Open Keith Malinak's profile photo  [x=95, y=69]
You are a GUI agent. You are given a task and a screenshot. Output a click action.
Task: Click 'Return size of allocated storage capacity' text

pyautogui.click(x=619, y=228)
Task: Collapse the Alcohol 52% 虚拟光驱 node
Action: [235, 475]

===============

*WORK INSTRUCTIONS*
Prepare a faithful transcription of the material above, with nothing altered.

*TASK SOLUTION*
Open Keith Malinak's profile photo  [x=95, y=69]
You are a GUI agent. You are given a task and a screenshot. Output a click action.
Task: Click 'Return size of allocated storage capacity' text

pyautogui.click(x=619, y=228)
Task: Collapse the Alcohol 52% 虚拟光驱 node
Action: [235, 475]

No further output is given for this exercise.